-- Exercise aim --
For each line in the data that includes "glass", make a copy.

Collected data:
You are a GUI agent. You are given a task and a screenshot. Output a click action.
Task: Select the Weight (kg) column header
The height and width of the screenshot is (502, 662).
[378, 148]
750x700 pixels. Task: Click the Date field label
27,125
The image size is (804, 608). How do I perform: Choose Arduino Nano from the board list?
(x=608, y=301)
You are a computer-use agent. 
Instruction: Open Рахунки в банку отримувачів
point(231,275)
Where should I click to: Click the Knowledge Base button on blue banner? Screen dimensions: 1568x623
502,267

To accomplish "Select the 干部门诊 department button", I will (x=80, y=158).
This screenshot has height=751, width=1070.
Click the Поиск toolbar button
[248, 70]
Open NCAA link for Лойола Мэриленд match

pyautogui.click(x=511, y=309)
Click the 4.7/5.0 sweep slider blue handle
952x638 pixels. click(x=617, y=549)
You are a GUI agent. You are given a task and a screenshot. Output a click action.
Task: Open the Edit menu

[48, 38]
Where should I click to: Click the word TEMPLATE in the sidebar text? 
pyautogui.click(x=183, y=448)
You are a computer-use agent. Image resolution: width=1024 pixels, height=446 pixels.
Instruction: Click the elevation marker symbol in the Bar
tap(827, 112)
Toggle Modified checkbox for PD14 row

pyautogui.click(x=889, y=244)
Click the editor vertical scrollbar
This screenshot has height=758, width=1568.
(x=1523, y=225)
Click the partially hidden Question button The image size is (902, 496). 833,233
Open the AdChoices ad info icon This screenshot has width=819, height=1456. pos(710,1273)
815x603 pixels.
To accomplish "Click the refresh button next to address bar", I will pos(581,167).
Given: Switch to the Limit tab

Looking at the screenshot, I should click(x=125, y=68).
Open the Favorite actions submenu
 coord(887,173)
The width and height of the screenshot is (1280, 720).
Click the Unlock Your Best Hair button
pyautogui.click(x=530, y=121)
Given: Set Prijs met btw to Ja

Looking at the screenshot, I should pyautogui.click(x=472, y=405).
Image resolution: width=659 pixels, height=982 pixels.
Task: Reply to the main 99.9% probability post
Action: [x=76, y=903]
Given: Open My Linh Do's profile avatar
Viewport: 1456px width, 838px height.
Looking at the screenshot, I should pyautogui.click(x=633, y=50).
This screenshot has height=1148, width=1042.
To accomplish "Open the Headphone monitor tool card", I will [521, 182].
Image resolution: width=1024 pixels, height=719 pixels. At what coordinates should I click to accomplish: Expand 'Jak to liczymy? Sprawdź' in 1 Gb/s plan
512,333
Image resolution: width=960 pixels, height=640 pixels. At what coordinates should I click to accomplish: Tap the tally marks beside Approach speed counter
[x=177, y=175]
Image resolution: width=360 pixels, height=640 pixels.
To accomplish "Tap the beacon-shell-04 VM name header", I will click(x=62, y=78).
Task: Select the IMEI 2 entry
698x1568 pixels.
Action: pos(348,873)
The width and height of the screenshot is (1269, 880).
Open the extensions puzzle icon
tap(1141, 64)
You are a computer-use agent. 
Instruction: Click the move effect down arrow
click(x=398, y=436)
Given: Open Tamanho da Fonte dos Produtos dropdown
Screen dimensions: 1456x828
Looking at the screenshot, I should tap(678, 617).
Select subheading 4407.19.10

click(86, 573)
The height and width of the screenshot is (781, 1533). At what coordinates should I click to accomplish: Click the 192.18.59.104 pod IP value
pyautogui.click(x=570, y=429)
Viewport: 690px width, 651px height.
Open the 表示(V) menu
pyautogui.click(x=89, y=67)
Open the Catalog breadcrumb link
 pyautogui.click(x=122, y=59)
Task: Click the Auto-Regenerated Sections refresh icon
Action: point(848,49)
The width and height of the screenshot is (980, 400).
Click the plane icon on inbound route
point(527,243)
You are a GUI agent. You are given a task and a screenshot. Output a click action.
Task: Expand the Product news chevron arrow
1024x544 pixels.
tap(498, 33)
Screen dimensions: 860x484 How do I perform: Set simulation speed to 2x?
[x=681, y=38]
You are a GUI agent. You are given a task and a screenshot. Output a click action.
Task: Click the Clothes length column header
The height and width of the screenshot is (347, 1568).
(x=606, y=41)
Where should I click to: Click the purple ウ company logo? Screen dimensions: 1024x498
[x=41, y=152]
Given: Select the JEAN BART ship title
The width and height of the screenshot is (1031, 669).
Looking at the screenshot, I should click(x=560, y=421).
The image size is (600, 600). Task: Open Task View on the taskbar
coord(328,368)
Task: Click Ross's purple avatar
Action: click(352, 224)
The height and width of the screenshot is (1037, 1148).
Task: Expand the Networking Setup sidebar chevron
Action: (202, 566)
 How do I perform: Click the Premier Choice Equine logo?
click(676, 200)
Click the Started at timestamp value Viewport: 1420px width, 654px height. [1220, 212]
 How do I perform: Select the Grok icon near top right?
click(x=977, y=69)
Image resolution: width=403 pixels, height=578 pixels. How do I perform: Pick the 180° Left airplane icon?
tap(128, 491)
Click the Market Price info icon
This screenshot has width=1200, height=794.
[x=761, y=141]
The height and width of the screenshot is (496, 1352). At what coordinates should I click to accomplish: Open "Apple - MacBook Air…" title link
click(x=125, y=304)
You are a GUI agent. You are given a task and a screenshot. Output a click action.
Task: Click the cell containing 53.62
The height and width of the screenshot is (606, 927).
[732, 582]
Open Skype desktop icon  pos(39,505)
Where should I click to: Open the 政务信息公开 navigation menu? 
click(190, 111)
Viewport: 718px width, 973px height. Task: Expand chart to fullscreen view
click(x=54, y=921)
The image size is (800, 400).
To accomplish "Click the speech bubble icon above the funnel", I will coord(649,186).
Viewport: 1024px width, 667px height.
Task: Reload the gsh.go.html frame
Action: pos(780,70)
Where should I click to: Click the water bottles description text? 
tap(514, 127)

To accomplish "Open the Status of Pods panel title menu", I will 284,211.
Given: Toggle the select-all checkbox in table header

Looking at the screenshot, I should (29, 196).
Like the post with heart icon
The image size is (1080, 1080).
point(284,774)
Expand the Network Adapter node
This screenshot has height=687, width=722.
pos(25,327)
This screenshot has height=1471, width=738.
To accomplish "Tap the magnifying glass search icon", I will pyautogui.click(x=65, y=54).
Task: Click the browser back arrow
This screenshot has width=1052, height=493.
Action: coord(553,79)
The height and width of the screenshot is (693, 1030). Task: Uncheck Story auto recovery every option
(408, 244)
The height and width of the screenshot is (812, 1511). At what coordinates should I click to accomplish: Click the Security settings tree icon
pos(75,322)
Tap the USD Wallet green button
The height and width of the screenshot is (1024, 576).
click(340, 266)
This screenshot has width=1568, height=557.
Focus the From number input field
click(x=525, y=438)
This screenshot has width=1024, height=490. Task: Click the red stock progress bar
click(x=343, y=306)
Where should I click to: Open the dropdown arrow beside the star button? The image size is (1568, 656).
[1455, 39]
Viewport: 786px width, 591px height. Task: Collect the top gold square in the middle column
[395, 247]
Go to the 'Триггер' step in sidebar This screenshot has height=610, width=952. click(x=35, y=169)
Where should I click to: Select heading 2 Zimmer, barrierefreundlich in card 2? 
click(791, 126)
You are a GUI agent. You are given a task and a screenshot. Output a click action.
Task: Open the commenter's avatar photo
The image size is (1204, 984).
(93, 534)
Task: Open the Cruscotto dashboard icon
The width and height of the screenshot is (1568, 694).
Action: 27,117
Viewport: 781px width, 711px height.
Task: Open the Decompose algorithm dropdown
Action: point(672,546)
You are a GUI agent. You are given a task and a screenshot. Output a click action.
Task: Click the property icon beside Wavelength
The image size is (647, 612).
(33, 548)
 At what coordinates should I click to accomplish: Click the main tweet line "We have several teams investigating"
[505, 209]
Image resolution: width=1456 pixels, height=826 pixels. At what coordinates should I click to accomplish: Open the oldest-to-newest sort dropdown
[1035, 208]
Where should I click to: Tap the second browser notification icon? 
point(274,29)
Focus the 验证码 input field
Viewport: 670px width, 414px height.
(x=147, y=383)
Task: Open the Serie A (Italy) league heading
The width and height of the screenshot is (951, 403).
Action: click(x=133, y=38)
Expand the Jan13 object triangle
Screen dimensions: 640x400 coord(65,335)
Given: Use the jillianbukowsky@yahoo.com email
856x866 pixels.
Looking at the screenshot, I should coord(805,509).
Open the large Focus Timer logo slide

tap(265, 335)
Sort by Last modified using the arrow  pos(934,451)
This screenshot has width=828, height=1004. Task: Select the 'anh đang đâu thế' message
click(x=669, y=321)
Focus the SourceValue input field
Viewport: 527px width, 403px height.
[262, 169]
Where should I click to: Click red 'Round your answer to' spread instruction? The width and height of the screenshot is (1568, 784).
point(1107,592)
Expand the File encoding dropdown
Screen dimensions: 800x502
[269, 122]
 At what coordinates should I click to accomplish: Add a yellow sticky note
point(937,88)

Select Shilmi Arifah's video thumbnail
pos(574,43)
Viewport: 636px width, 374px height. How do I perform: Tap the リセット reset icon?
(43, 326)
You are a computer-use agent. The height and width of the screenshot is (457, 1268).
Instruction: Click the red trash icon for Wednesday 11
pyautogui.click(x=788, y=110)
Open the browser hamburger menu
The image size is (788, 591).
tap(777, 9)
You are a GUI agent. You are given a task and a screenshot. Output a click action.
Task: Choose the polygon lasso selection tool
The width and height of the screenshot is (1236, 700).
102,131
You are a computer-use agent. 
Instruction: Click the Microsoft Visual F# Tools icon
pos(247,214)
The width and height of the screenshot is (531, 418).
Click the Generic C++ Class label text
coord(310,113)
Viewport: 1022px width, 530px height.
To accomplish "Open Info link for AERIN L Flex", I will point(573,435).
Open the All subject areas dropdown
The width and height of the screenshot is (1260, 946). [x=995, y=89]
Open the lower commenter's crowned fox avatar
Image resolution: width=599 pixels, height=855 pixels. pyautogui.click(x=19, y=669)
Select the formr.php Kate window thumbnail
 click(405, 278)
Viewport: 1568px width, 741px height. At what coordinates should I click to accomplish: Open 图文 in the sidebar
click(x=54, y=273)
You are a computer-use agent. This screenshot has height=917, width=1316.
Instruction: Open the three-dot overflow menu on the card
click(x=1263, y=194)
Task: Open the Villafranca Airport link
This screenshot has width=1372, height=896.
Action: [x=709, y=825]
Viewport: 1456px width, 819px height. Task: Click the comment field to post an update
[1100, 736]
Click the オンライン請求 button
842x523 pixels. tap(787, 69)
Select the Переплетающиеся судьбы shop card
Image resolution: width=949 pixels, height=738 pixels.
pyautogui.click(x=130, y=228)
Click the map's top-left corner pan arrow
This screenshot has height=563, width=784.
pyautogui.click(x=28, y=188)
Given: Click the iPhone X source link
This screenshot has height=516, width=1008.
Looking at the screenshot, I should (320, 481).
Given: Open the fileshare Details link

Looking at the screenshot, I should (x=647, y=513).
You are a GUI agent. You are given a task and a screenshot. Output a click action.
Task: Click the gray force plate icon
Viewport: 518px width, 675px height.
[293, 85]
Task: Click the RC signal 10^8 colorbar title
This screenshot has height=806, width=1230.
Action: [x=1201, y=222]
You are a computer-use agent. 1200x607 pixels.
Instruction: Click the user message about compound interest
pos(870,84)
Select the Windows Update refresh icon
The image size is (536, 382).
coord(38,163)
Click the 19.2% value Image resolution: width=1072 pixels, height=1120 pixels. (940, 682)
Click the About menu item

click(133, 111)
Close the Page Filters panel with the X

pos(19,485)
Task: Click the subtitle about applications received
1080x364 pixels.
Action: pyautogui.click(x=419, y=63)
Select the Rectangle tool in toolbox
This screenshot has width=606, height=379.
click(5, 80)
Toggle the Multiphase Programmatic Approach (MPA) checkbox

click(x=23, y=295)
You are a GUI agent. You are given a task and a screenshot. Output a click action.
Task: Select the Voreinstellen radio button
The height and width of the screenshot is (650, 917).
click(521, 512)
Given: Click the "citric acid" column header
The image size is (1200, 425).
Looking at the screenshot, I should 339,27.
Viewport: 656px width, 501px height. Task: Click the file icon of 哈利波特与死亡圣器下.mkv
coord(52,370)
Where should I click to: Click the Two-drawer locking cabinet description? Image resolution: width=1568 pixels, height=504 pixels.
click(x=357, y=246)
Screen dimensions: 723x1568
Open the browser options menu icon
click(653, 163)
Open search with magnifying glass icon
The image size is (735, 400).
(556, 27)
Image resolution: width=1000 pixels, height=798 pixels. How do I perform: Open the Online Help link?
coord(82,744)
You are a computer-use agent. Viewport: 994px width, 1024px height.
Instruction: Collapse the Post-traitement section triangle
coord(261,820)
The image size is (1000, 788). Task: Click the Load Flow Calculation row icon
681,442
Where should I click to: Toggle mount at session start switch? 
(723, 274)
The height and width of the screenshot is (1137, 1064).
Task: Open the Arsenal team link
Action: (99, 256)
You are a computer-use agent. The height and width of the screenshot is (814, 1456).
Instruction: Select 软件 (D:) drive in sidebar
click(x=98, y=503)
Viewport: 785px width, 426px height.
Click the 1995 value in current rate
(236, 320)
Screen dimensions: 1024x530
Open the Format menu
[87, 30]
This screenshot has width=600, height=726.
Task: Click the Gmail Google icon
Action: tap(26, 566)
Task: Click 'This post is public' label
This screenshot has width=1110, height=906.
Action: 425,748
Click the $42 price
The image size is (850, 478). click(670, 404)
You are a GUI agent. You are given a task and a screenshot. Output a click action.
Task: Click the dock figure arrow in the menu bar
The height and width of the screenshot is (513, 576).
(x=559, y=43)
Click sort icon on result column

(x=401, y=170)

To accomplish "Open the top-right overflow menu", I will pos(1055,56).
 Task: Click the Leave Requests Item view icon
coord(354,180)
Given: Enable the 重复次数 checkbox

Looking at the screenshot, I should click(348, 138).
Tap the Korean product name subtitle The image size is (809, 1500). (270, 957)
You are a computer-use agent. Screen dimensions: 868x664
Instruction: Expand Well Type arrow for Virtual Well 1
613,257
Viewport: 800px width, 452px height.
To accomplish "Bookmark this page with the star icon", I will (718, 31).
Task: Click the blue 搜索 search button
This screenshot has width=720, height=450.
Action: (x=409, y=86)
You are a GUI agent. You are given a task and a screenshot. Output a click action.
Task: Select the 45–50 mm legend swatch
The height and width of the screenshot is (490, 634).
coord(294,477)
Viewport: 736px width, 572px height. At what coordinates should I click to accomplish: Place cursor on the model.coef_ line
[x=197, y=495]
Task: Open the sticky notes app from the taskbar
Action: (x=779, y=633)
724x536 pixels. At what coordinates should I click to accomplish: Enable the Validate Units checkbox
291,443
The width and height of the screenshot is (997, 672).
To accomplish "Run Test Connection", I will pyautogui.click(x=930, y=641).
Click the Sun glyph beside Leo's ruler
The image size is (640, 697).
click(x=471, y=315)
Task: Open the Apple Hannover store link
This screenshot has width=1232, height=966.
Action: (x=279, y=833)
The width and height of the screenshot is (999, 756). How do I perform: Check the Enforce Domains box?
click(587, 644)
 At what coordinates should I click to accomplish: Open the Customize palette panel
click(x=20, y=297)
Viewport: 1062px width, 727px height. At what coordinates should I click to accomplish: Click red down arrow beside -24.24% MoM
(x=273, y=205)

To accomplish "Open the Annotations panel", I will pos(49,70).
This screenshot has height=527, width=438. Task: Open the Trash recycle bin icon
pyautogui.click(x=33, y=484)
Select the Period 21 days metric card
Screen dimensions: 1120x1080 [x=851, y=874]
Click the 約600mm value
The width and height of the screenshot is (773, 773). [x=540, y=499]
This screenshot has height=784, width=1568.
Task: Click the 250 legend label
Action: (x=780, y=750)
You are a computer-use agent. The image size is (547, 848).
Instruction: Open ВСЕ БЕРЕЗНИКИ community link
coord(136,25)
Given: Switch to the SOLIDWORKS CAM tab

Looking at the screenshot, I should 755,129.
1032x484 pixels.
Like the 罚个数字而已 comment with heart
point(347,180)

-- Written response --
To accomplish "Tap the magnifying glass search icon", I will pyautogui.click(x=65, y=54).
Open search with magnifying glass icon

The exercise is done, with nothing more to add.